→ Page text
○ ○ ○ ○

2. The emitter as claimed in claim 1, characterized in that the
exit orifice of the slit is a circular orifice whose radius is
between 5 and 50 mm and which is defined by external and internal
lips formed by the edges of the external and internal portions and
whose alignment is adjustable by a sealing spacer inserted between
bearing surfaces of the first and second portions which lie at
right angles to the axis of symmetry of said first and second
portions.
3. The emitter as claimed in claim 1, characterized in that the
conical surface of the internal face of the external portion has
three conical segments, all of the same slope but having
progressive conical transitions from one to the other, in such a
way as to define said capillary supply channel, said internal
reservoir and said slit.
4. The emitter as claimed in claim 1, characterized in that it also
comprises a supply channel with a diameter of between 1 and 2
millimeters formed in the second portion and leading to the
internal reservoir to supply the latter from an external fluid
source.
5. The emitter as claimed in claim 1, characterized in that the
mechanical connection means comprise a nut.

○ ○ ○ ○

→ Data segment
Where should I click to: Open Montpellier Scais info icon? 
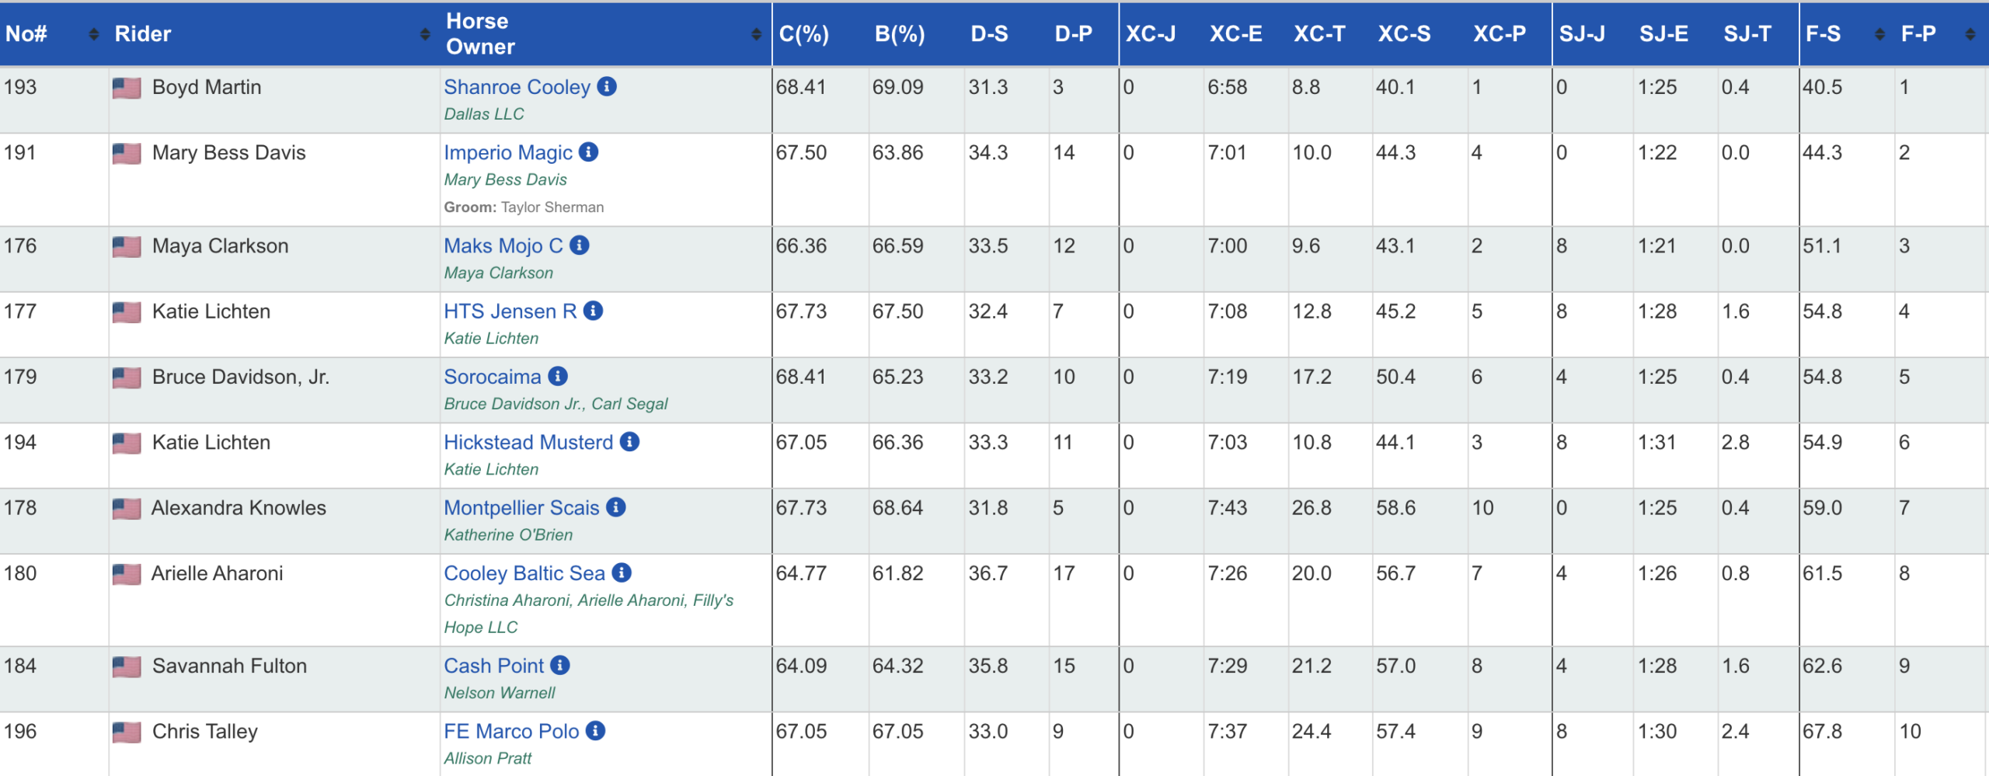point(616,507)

○ ○ ○ ○

→ What is expected
Carry the emitter patent claims forward from their last line. The data plays no part here.

→ Answer to the problem
6. The emitter as claimed in claim 1, characterized in that the
mechanical connection means comprises screws.
7. The emitter as claimed in claim 1, characterized in that the
mechanical connection means comprise a brazed joint.
8. The emitter as claimed in claim 1, characterized in that the
first and second portions are made of a nickel super alloy.
9. The emitter as claimed in claim 1, characterized in that the
first and second portions are made of a hardened stainless
steel.
10. The emitter as claimed in claim 1, characterized in that it
comprises a degassing getter material incorporated in the cavity
formed between the first and second portions.
11. The emitter as claimed in claim 1, characterized in that said
metal blocks are made of nickel.
12. The emitter as claimed in claim 1, characterized in that said
metal blocks are made by direct machining.
13. The emitter as claimed in claim 1, characterized in that the
second portion is stiffer than the first portion.
14. The emitter as claimed in claim 2, characterized in that the
sealing spacer is made of nickel.
15. The emitter as claimed in claim 1, characterized in that it
also comprises a heating resistor located in the vicinity of the
second portion.
16. A field emission electric propulsion or colloid thruster,
characterized in that it comprises an emitter as claimed in claim
1, which emitter is mounted in the vicinity of an accelerating
electrode structure which in turn is surrounded by a screen
connected to ground, and insulating blocks are inserted between the
emitter and the accelerating electrode structure as well as between
the accelerating electrode structure and the grounded screen.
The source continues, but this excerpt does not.